▶ _WRITTEN TASKS_:
(1) Which high-bandwidth needs does the wireless networking buyer's guide say signal that it's probably time for an upgrade?
(2) Reproduce the buyer's guide word for word from "The Best Wireless" to "performance and features.".

▶ _SELECTION_:
----------

The Best Wireless Networking Buyer’s Guide – Winter 2021
With so many people working (and playing) from home these days, having a solid wireless home network is a must, but a lot of previous-gen routers people have relied on for years just aren’t up to the task. While it may seem like you should leave well enough alone once a network is up and running, you’re leaving a lot of potential network performance on the table if you’re using routers that are more than a few years old. A lot has changed in terms of broadband service and home WiFi demands over the past few years, so if you have high-bandwidth requirements, such as 4K streaming, video conferencing, or game streaming, it’s probably time for an upgrade. There’s plenty of new networking technology to take advantage of, and the latest products have advanced by leaps and bounds both in terms of performance and features.

----------

▶ _SOURCE DATA_:
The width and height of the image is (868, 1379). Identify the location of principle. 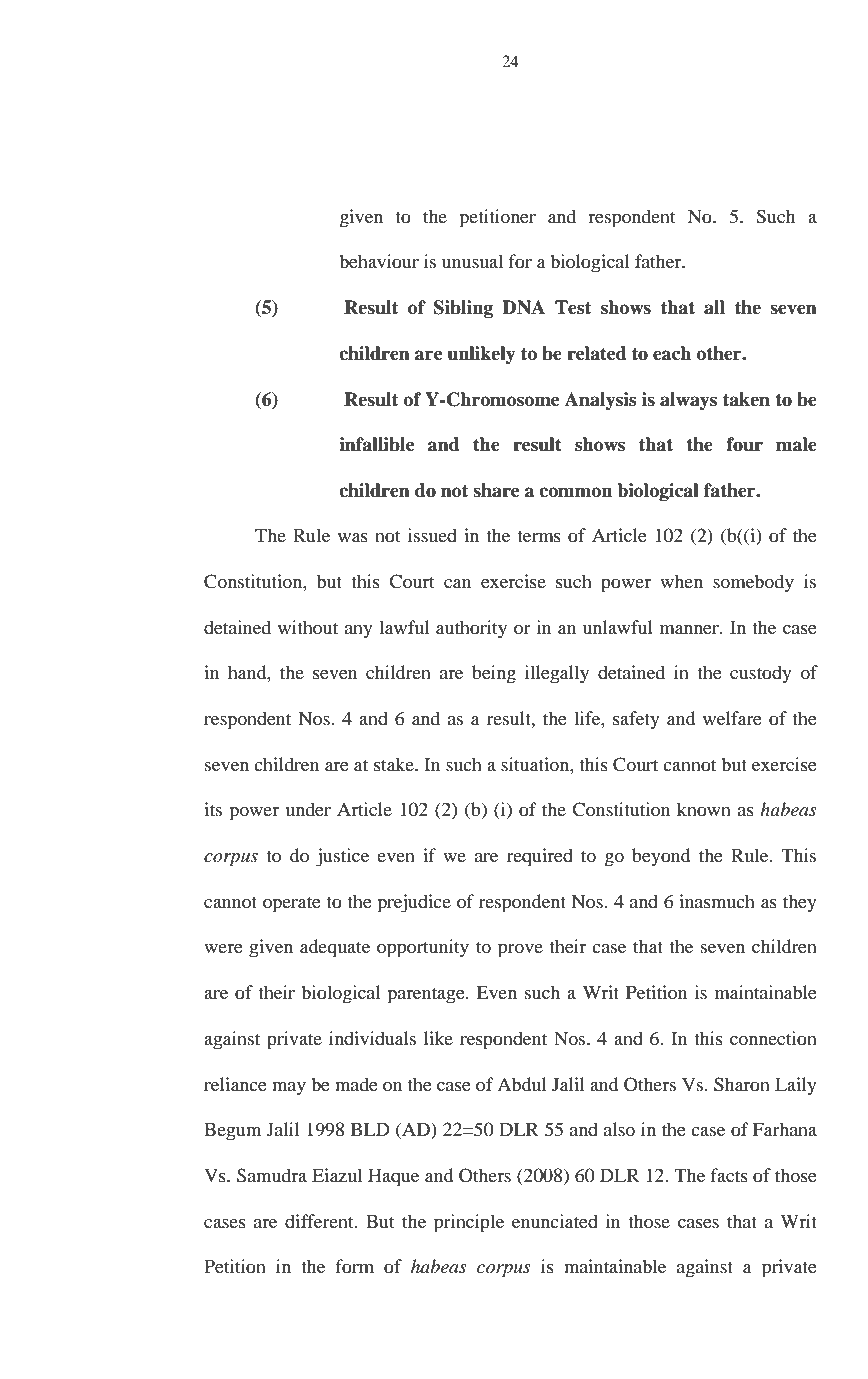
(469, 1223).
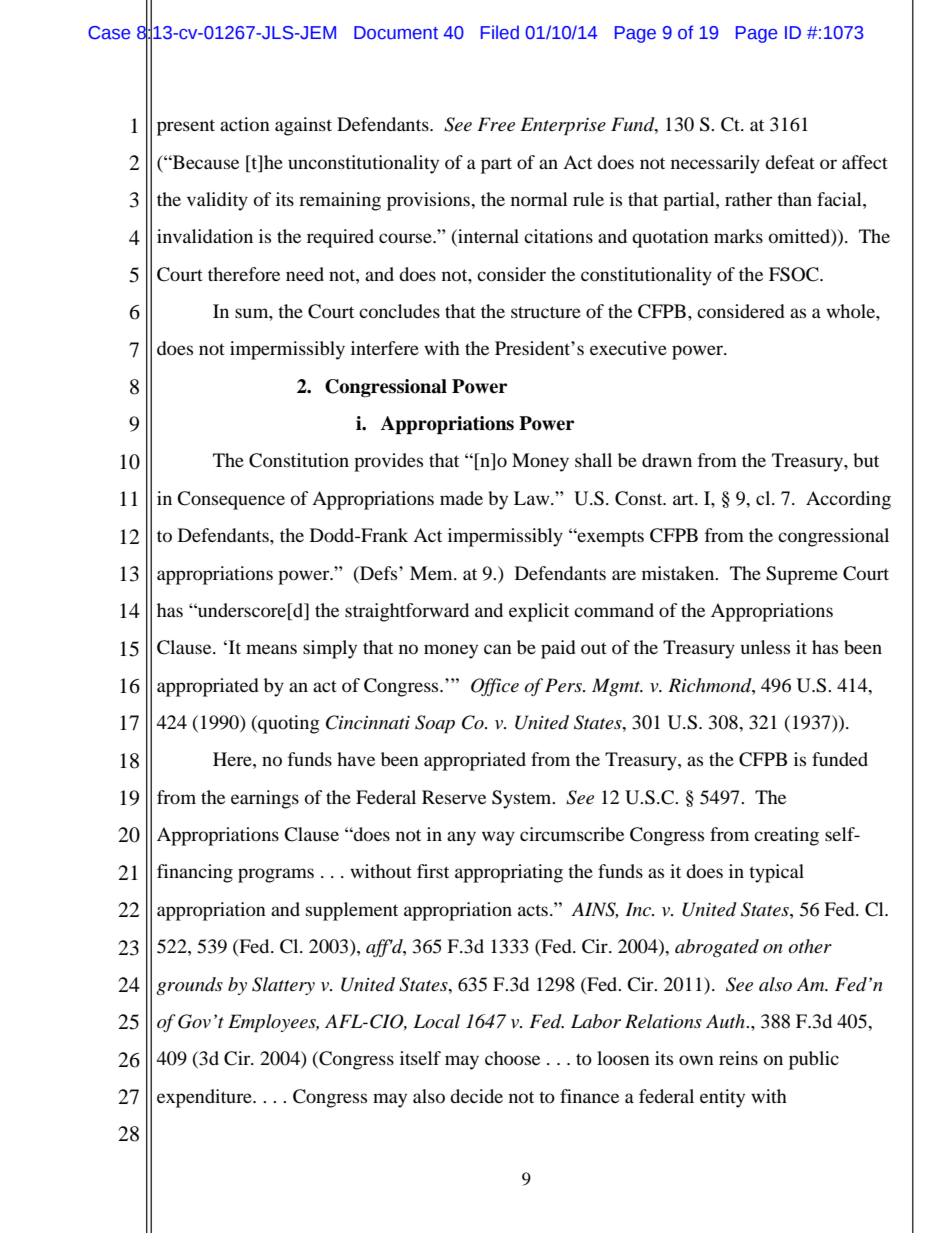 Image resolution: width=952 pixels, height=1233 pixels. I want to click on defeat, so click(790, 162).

----------

▶ _SOLUTIONS IN ORDER_:
(1) 4K streaming, video conferencing, or game streaming.

(2)
The Best Wireless Networking Buyer’s Guide – Winter 2021
With so many people working (and playing) from home these days, having a solid wireless home network is a must, but a lot of previous-gen routers people have relied on for years just aren’t up to the task. While it may seem like you should leave well enough alone once a network is up and running, you’re leaving a lot of potential network performance on the table if you’re using routers that are more than a few years old. A lot has changed in terms of broadband service and home WiFi demands over the past few years, so if you have high-bandwidth requirements, such as 4K streaming, video conferencing, or game streaming, it’s probably time for an upgrade. There’s plenty of new networking technology to take advantage of, and the latest products have advanced by leaps and bounds both in terms of performance and features.